Die Menschen waren in der Überzahl und sie waren gut ausgebildete Kämpfer. Ihr Hass trieb sie an und machte sie stärker. Sie überrannten unsere beiden Kobolde, schlugen Alva K.O. und packten Elisar. Er versuchte, sich zu wehren, sich loszureißen und zu Alva zurückzugelangen, doch die Menschen hatten ihn fest im Griff. Sie brachten ihn zu ihrem Anführer – dem Mann mit der Narbe im Gesicht – und warfen ihn auf die Knie.
„Wer seid ihr?“, fragte Elisar grimmig. Der Mann grinste ein abscheuliches Grinsen.
„Wir sind SCIO. Eine Organisation zur Reinigung der Welt von ihren schlimmsten Fehlern. Fehlern wie euch“, erklärte er und Elisar musste schlucken. Ihm war inzwischen klar, dass er diesen Tag nicht überleben würde, aber dass diese Menschen so grausam waren, hätte er sich in seinen schlimmsten Albträumen nicht vorstellen können.

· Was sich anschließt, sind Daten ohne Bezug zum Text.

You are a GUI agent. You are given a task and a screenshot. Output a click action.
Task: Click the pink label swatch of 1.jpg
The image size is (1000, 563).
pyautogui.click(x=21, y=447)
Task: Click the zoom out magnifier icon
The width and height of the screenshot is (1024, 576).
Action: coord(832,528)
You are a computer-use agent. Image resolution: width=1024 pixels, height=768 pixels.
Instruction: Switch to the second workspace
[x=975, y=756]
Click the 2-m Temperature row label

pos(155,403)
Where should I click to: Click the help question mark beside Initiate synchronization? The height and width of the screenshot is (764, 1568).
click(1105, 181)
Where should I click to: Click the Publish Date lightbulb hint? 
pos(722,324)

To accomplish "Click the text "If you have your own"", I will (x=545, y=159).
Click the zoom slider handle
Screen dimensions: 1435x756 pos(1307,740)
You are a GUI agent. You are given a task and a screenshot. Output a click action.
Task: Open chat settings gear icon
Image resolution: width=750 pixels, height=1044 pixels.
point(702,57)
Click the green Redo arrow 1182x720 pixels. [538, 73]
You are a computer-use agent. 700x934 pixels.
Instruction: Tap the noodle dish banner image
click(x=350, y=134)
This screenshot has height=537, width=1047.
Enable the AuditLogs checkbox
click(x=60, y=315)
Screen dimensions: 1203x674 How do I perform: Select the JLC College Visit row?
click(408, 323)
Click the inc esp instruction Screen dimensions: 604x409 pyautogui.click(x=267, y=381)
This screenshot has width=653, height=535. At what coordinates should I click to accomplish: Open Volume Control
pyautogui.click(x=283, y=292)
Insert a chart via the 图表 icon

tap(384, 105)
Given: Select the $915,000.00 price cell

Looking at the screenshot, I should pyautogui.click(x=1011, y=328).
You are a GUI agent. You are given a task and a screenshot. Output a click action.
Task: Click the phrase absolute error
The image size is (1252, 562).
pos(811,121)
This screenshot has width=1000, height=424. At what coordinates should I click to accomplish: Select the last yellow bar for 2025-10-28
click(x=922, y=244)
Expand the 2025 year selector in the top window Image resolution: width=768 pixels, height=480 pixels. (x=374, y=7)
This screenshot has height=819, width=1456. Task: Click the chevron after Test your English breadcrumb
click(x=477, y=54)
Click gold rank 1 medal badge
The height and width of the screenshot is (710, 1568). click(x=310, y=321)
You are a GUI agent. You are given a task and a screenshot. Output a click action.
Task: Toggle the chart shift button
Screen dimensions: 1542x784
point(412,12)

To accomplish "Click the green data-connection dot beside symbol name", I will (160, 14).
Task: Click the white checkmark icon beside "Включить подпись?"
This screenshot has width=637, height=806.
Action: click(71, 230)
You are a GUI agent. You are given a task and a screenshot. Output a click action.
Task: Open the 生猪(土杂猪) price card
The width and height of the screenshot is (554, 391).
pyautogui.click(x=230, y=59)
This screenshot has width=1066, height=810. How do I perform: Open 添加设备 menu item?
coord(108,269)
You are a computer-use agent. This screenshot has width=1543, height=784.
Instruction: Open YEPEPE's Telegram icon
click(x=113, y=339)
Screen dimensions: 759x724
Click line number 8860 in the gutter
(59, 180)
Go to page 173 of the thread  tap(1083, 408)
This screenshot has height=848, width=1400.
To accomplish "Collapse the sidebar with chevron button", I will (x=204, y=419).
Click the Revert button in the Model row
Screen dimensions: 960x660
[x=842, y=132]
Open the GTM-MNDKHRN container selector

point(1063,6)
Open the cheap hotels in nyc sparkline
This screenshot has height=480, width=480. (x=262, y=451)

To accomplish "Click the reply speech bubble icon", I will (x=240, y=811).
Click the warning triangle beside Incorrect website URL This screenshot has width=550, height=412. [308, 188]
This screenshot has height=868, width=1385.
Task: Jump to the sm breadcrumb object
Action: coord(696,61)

„Ihr bezeichnet uns als Fehler, ohne uns zu kennen. Begeht nicht ihr damit einen viel größeren Fehler?“, fragte Elisar und der Mann lachte.
„Ich brauche dich nicht zu kennen. Ihr seid alle gleich“, behauptete der Mann und zog ein Messer hervor.
Unterdessen erwachte Alva aus der Bewusstlosigkeit. Die Menschen hatten sie liegen gelassen, wo sie gefallen war und sich nicht weiter für sie interessiert. Sie setzte sich auf, blickte sich um und sah Elisar auf den Knien mit einem Messer an der Kehle. Er bettelte nicht um sein Leben, denn der Mann hätte es ohnehin nicht verschont. Stattdessen sah Elisar zu Alva hinüber, der die Tränen in die Augen schossen. Sie hatten ein schönes Leben vor sich gehabt. Sie hätten zusammen alt werden können, Kinder bekommen und sich irgendwo ein Haus bauen können. Doch stattdessen waren sie einer rätselhaften Auftragsbeschreibung gefolgt, ohne zu wissen, wohin sie das führen würde. Wären sie doch nur nie nach England gegangen. Alva stand auf und machte ein paar Schritte auf Elisar zu, doch das zog nur die Aufmerksamkeit der Menschen zurück auf sie.
Elisar schüttelte den Kopf und bat: „Lauf weg, Jiri. Lauf und bring dich in Sicherheit.“
Alva warf einen Blick auf die Menschen, welche um Elisar herum standen. Sie beobachteten Alva genau und waren bereit, zuzuschlagen. Alva wollte Elisar nicht zurücklassen, doch sie hatte keine Wahl. Sie konnte ihn nicht retten, denn im nächsten Moment schnitt der Mann Elisar die Kehle durch. Ein verzweifeltes Schluchzen entfuhr Alva, bevor sie zurück ins Haus rannte und einen neuen Illusionszauber sprach. Zuvor hatte sie den Angreifern eine Vielzahl von sich selbst gezeigt, doch dieses Mal versteckte sie sich vor ihnen.
„Komm raus und zeig dich!“, rief einer der Männer von draußen.
Alva folgte seiner Aufforderung und verließ das Haus wieder durch die Eingangstür, doch niemand nahm sie wahr. In ihren Augen war sie unsichtbar. Sie lief geradewegs an ihnen vorbei, bis hin zu Elisar, der regungslos am Boden lag, während die Menschen weiterhin das leere Haus anbrüllten. Sie kniete sich neben Elisar und Tränen liefen über ihre Wange. Sie hatte ihn wirklich geliebt, doch nun war er tot. Sie beugte sich zu ihm hinunter und gab ihm einen letzten Kuss, bevor sie aufstand und ging.
Alva verließ die Anderswelt nie wieder für einen Auftrag für die Menschen, denn sie hatte gelernt, wie gefährlich es war. Sie versuchte, andere zu warnen, doch nur die wenigsten hörten auf sie. Sie behielt Elisar immer in Erinnerung und hielt den Ring, den er ihr gegeben hatte, in Ehren, doch für die meisten anderen, war er ein Niemand gewesen und geriet schnell in Vergessenheit.